── Input

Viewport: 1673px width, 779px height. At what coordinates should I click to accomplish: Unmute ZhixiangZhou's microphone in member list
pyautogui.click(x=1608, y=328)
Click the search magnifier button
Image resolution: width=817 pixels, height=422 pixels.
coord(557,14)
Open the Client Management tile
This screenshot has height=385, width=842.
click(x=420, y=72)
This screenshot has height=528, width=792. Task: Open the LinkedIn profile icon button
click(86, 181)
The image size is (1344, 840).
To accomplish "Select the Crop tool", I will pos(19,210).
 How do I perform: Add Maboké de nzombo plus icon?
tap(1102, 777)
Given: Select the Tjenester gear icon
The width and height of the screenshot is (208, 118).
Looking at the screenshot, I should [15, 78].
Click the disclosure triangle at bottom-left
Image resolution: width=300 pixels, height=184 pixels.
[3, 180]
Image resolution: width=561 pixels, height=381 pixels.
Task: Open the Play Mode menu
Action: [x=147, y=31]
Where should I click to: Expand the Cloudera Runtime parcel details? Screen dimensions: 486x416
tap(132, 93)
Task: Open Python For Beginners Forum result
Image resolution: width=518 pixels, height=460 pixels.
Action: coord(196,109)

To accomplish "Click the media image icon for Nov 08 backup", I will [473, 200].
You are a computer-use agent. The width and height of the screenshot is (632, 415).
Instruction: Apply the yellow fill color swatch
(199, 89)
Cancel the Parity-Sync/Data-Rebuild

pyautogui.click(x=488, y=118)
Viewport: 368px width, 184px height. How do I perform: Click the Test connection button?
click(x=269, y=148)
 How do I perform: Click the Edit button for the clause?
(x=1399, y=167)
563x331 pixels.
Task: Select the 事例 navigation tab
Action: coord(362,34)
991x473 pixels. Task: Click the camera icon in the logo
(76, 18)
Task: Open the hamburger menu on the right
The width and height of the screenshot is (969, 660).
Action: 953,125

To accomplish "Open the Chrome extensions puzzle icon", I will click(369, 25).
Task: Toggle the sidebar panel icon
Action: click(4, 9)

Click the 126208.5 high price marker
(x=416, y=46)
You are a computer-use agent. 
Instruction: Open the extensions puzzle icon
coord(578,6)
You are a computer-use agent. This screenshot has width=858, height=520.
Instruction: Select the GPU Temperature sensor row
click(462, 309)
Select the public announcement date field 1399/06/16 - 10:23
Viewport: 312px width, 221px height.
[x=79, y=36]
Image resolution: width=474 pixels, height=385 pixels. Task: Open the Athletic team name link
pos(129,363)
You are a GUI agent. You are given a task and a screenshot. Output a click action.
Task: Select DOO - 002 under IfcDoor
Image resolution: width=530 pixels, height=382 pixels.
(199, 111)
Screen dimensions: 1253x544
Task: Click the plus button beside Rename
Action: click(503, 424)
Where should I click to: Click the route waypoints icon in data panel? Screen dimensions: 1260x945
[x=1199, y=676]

────

(Exercise prompt) The records shown above are to be copied exactly, every one of them.

(Exercise result)
Viewport: 1673px width, 779px height. At what coordinates should I click to accomplish: Unmute ZhixiangZhou's microphone in member list
pyautogui.click(x=1608, y=328)
Click the search magnifier button
Image resolution: width=817 pixels, height=422 pixels.
coord(557,14)
Open the Client Management tile
This screenshot has height=385, width=842.
click(x=420, y=72)
This screenshot has height=528, width=792. Task: Open the LinkedIn profile icon button
click(86, 181)
The image size is (1344, 840).
To accomplish "Select the Crop tool", I will pos(19,210).
 How do I perform: Add Maboké de nzombo plus icon?
tap(1102, 777)
Given: Select the Tjenester gear icon
The width and height of the screenshot is (208, 118).
Looking at the screenshot, I should [15, 78].
Click the disclosure triangle at bottom-left
Image resolution: width=300 pixels, height=184 pixels.
[3, 180]
Image resolution: width=561 pixels, height=381 pixels.
Task: Open the Play Mode menu
Action: [x=147, y=31]
Where should I click to: Expand the Cloudera Runtime parcel details? Screen dimensions: 486x416
tap(132, 93)
Task: Open Python For Beginners Forum result
Image resolution: width=518 pixels, height=460 pixels.
Action: coord(196,109)

To accomplish "Click the media image icon for Nov 08 backup", I will [473, 200].
You are a computer-use agent. The width and height of the screenshot is (632, 415).
Instruction: Apply the yellow fill color swatch
(199, 89)
Cancel the Parity-Sync/Data-Rebuild

pyautogui.click(x=488, y=118)
Viewport: 368px width, 184px height. How do I perform: Click the Test connection button?
click(x=269, y=148)
 How do I perform: Click the Edit button for the clause?
(x=1399, y=167)
563x331 pixels.
Task: Select the 事例 navigation tab
Action: coord(362,34)
991x473 pixels. Task: Click the camera icon in the logo
(76, 18)
Task: Open the hamburger menu on the right
The width and height of the screenshot is (969, 660).
Action: 953,125

To accomplish "Open the Chrome extensions puzzle icon", I will click(369, 25).
Task: Toggle the sidebar panel icon
Action: click(4, 9)

Click the 126208.5 high price marker
(x=416, y=46)
You are a computer-use agent. 
Instruction: Open the extensions puzzle icon
coord(578,6)
You are a computer-use agent. This screenshot has width=858, height=520.
Instruction: Select the GPU Temperature sensor row
click(462, 309)
Select the public announcement date field 1399/06/16 - 10:23
Viewport: 312px width, 221px height.
[x=79, y=36]
Image resolution: width=474 pixels, height=385 pixels. Task: Open the Athletic team name link
pos(129,363)
You are a GUI agent. You are given a task and a screenshot. Output a click action.
Task: Select DOO - 002 under IfcDoor
Image resolution: width=530 pixels, height=382 pixels.
(199, 111)
Screen dimensions: 1253x544
Task: Click the plus button beside Rename
Action: click(503, 424)
Where should I click to: Click the route waypoints icon in data panel? Screen dimensions: 1260x945
[x=1199, y=676]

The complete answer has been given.